Give back every record below, character for character.

#### Dataset content
◇ ◇ ◇ ◇ ◇

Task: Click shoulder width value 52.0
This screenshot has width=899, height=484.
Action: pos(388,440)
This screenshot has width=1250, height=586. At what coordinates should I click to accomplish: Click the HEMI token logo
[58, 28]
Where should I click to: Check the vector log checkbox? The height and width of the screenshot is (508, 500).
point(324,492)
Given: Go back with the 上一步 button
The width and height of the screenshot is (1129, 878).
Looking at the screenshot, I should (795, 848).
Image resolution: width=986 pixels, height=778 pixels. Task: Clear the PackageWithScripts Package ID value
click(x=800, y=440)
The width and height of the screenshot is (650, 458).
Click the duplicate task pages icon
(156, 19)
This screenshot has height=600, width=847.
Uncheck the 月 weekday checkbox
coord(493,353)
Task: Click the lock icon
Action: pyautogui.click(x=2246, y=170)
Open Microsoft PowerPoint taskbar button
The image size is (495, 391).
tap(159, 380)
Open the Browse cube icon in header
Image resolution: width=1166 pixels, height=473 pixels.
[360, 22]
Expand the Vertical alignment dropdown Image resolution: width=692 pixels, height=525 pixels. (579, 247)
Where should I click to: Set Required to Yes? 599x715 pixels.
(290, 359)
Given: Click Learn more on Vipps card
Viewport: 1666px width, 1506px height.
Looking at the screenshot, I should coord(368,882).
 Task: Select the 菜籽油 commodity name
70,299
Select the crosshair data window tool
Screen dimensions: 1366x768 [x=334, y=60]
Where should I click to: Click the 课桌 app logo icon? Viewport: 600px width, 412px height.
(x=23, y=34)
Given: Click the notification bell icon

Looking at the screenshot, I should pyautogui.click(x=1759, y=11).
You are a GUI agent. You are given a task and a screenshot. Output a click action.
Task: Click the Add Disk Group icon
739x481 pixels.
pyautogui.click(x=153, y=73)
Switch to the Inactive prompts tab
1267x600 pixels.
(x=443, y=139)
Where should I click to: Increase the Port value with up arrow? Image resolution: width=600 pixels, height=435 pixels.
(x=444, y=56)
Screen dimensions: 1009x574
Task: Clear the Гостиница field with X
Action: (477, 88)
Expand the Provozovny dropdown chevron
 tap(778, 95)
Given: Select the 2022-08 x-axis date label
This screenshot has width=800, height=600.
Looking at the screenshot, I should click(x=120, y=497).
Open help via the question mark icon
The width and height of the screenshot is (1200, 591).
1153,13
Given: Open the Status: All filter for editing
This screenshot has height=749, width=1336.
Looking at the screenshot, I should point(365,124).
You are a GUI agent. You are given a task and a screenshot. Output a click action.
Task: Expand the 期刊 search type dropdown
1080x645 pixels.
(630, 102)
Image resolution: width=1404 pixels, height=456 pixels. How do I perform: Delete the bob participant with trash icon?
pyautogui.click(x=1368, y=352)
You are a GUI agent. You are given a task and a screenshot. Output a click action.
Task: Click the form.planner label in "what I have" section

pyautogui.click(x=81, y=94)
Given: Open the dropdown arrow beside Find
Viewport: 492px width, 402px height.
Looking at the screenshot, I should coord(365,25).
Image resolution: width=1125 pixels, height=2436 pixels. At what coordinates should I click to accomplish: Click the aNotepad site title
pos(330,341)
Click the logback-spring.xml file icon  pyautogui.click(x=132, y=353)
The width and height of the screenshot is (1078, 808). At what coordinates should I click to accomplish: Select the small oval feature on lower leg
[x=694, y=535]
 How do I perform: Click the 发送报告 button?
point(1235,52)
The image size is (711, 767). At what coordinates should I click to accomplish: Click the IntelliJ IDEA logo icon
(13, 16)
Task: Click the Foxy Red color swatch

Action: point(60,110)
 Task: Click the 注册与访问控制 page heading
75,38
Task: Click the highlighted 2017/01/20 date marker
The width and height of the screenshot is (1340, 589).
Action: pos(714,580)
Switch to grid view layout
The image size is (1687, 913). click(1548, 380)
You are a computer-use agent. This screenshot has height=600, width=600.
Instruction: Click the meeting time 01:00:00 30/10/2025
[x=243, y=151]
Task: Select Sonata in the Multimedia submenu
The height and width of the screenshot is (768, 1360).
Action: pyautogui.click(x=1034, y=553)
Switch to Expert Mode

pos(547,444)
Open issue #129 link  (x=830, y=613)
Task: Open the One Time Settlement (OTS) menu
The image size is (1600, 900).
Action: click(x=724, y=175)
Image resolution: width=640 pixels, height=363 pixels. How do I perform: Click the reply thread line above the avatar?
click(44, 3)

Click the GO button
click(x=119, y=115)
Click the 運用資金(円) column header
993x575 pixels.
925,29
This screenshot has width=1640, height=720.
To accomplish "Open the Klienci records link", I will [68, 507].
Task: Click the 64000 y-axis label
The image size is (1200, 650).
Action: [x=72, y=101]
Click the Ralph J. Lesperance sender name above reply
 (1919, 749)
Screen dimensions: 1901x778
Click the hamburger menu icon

◇ ◇ ◇ ◇ ◇

#### Result
Task: Click shoulder width value 52.0
This screenshot has width=899, height=484.
Action: pos(388,440)
This screenshot has width=1250, height=586. At what coordinates should I click to accomplish: Click the HEMI token logo
[58, 28]
Where should I click to: Check the vector log checkbox? The height and width of the screenshot is (508, 500).
point(324,492)
Given: Go back with the 上一步 button
The width and height of the screenshot is (1129, 878).
Looking at the screenshot, I should (795, 848).
Image resolution: width=986 pixels, height=778 pixels. Task: Clear the PackageWithScripts Package ID value
click(x=800, y=440)
The width and height of the screenshot is (650, 458).
Click the duplicate task pages icon
(156, 19)
This screenshot has height=600, width=847.
Uncheck the 月 weekday checkbox
coord(493,353)
Task: Click the lock icon
Action: pyautogui.click(x=2246, y=170)
Open Microsoft PowerPoint taskbar button
The image size is (495, 391).
tap(159, 380)
Open the Browse cube icon in header
Image resolution: width=1166 pixels, height=473 pixels.
[360, 22]
Expand the Vertical alignment dropdown Image resolution: width=692 pixels, height=525 pixels. (579, 247)
Where should I click to: Set Required to Yes? 599x715 pixels.
(290, 359)
Given: Click Learn more on Vipps card
Viewport: 1666px width, 1506px height.
Looking at the screenshot, I should coord(368,882).
 Task: Select the 菜籽油 commodity name
70,299
Select the crosshair data window tool
Screen dimensions: 1366x768 [x=334, y=60]
Where should I click to: Click the 课桌 app logo icon? Viewport: 600px width, 412px height.
(x=23, y=34)
Given: Click the notification bell icon

Looking at the screenshot, I should pyautogui.click(x=1759, y=11).
You are a GUI agent. You are given a task and a screenshot. Output a click action.
Task: Click the Add Disk Group icon
739x481 pixels.
pyautogui.click(x=153, y=73)
Switch to the Inactive prompts tab
1267x600 pixels.
(x=443, y=139)
Where should I click to: Increase the Port value with up arrow? Image resolution: width=600 pixels, height=435 pixels.
(x=444, y=56)
Screen dimensions: 1009x574
Task: Clear the Гостиница field with X
Action: (477, 88)
Expand the Provozovny dropdown chevron
 tap(778, 95)
Given: Select the 2022-08 x-axis date label
This screenshot has width=800, height=600.
Looking at the screenshot, I should click(x=120, y=497).
Open help via the question mark icon
The width and height of the screenshot is (1200, 591).
1153,13
Given: Open the Status: All filter for editing
This screenshot has height=749, width=1336.
Looking at the screenshot, I should point(365,124).
You are a GUI agent. You are given a task and a screenshot. Output a click action.
Task: Expand the 期刊 search type dropdown
1080x645 pixels.
(630, 102)
Image resolution: width=1404 pixels, height=456 pixels. How do I perform: Delete the bob participant with trash icon?
pyautogui.click(x=1368, y=352)
You are a GUI agent. You are given a task and a screenshot. Output a click action.
Task: Click the form.planner label in "what I have" section

pyautogui.click(x=81, y=94)
Given: Open the dropdown arrow beside Find
Viewport: 492px width, 402px height.
Looking at the screenshot, I should coord(365,25).
Image resolution: width=1125 pixels, height=2436 pixels. At what coordinates should I click to accomplish: Click the aNotepad site title
pos(330,341)
Click the logback-spring.xml file icon  pyautogui.click(x=132, y=353)
The width and height of the screenshot is (1078, 808). At what coordinates should I click to accomplish: Select the small oval feature on lower leg
[x=694, y=535]
 How do I perform: Click the 发送报告 button?
point(1235,52)
The image size is (711, 767). At what coordinates should I click to accomplish: Click the IntelliJ IDEA logo icon
(13, 16)
Task: Click the Foxy Red color swatch

Action: point(60,110)
 Task: Click the 注册与访问控制 page heading
75,38
Task: Click the highlighted 2017/01/20 date marker
The width and height of the screenshot is (1340, 589).
Action: pos(714,580)
Switch to grid view layout
The image size is (1687, 913). click(1548, 380)
You are a computer-use agent. This screenshot has height=600, width=600.
Instruction: Click the meeting time 01:00:00 30/10/2025
[x=243, y=151]
Task: Select Sonata in the Multimedia submenu
The height and width of the screenshot is (768, 1360).
Action: pyautogui.click(x=1034, y=553)
Switch to Expert Mode

pos(547,444)
Open issue #129 link  (x=830, y=613)
Task: Open the One Time Settlement (OTS) menu
The image size is (1600, 900).
Action: click(x=724, y=175)
Image resolution: width=640 pixels, height=363 pixels. How do I perform: Click the reply thread line above the avatar?
click(44, 3)

Click the GO button
click(x=119, y=115)
Click the 運用資金(円) column header
993x575 pixels.
925,29
This screenshot has width=1640, height=720.
To accomplish "Open the Klienci records link", I will [68, 507].
Task: Click the 64000 y-axis label
The image size is (1200, 650).
Action: [x=72, y=101]
Click the Ralph J. Lesperance sender name above reply
 (1919, 749)
Screen dimensions: 1901x778
Click the hamburger menu icon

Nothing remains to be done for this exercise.